Con ordinanza del 25 luglio 2023, il Giudice dell’Esecuzione aveva disposto il rinvio pregiudiziale degli atti alla Suprema Corte per la risoluzione della seguente questione di diritto: “se in tema di esecuzione forzata – anche solo minacciata – fondata su titolo esecutivo giudiziale, ove il Giudice della cognizione abbia omesso di indicare la specie degli interessi al cui pagamento ha condannato il debitore, limitandosi alla loro generica qualificazione in termini di “interessi legali” o “di legge” ed eventualmente indicandone la decorrenza da data anteriore alla proposizione della domanda, si debbano ritenere liquidati soltanto gli interessi di cui all’art. 1284 primo comma c.c. o – a partire dalla data di proposizione della domanda – possano ritenersi liquidati quelli di cui al quarto comma del predetto articolo”.

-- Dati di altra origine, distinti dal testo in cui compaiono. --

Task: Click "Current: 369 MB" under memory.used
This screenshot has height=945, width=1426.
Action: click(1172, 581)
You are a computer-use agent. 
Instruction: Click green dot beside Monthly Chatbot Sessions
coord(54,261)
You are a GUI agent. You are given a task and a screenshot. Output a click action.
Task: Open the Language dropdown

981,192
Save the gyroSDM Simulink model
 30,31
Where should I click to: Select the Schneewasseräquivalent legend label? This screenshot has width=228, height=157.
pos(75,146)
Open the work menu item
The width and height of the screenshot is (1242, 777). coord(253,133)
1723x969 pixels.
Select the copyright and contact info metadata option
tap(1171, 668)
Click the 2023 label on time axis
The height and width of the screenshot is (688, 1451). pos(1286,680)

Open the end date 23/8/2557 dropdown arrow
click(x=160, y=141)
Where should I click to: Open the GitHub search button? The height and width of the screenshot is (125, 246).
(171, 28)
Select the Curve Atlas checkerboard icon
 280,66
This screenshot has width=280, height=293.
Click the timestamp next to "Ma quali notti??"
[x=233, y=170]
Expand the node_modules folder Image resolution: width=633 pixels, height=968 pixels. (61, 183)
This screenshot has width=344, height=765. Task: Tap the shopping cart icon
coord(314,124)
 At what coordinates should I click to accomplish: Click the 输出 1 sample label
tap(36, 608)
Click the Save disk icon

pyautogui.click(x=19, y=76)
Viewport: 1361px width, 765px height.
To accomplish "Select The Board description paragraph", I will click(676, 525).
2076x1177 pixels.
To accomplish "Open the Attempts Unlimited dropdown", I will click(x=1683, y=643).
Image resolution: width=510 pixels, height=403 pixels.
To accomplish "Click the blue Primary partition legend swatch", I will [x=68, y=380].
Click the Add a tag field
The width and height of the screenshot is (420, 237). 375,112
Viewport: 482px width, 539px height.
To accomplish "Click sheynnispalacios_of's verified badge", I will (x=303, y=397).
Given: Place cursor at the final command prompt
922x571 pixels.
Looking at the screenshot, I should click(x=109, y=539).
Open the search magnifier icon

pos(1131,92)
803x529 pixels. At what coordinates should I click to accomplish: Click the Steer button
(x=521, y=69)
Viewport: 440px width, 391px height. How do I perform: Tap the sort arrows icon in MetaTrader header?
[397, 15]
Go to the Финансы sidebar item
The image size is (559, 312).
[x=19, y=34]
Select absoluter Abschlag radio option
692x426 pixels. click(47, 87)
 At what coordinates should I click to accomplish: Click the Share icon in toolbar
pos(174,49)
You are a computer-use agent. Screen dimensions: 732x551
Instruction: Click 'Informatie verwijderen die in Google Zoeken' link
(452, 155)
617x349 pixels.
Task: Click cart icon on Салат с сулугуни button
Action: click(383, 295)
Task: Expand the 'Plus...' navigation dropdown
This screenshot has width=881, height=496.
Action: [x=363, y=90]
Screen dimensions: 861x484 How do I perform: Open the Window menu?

Con decreto del 18 settembre 2023, la questione è stata assegnata alle Sezioni Unite le quali, nel formulare il principio di diritto, hanno preliminarmente ricordato l’esistenza presso la Suprema Corte di due contrapposti orientamenti:

  1. secondo un indirizzo, in presenza di un’esecuzione forzata fondata su titolo esecutivo giudiziale, ove il Giudice della cognizione abbia omesso di indicare la specie degli interessi che ha comminato, limitandosi alla generica qualificazione degli stessi in termine di “interessi legali” o “di legge”, si devono ritenere liquidati soltanto gli interessi di cui all’art. 1284, comma 1, c.p.c. in ragione della portata generale di questa disposizione, rispetto alla quale le altre ipotesi di interessi legali, diversi da quelli previsti dalla disposizione citata, presuppongono l’avvenuto accertamento degli elementi costitutivi della relativa fattispecie speciale e, ove dal titolo non emerga un siffatto accertamento, non è consentita l’integrazione in sede esecutiva, ma è esperibile soltanto il rimedio dell’impugnazione;
  2. secondo, invece, un diverso orientamento, la formula del comma 4 dell’art. 1284 c.c. è chiara nel predeterminare la misura degli interessi legali, nel caso in cui il credito venga riconosciuto da una sentenza a seguito di un giudizio anche arbitrale, senza necessità di apposita precisazione del loro saggio in sentenza.

Per le Sezioni Unite, se il titolo esecutivo è silente, il creditore non può conseguire in sede di esecuzione forzata il pagamento degli interessi maggiorati di cui al D.Lgs. n. 231 del 2002, stante il divieto per il Giudice dell’esecuzione di integrare il titolo, ma deve affidarsi al rimedio impugnatorio.

Il titolo esecutivo, nel dispositivo e/o nella motivazione, alla luce del principio di necessaria integrazione di dispositivo e motivazione ai fini dell’interpretazione della portata del titolo, deve infatti contenere la previsione della spettanza degli interessi maggiorati pena, in difetto, l’applicazione degli interessi nella misura di cui al comma 1 dell’art. 1284 c.c..

Alla luce di quanto sopra, le Sezioni Unite hanno quindi formulato il seguente principio di diritto: “ove il Giudice disponga il pagamento degli “interessi legali” senza alcuna specificazione, deve intendersi che la misura degli interessi, decorrenti dalla proposizione della domanda giudiziale, corrisponde al saggio previsto dall’art. 1284, comma 1, c.p.c. se manca nel titolo esecutivo giudiziale, anche sulla base di quanto risultante dalla sola motivazione, lo specifico accertamento della spettanza degli interessi, per il periodo successivo alla proposizione della domanda, secondo il saggio previsto dalla legislazione speciale relativa ai ritardi di pagamento nelle transazioni commerciali”.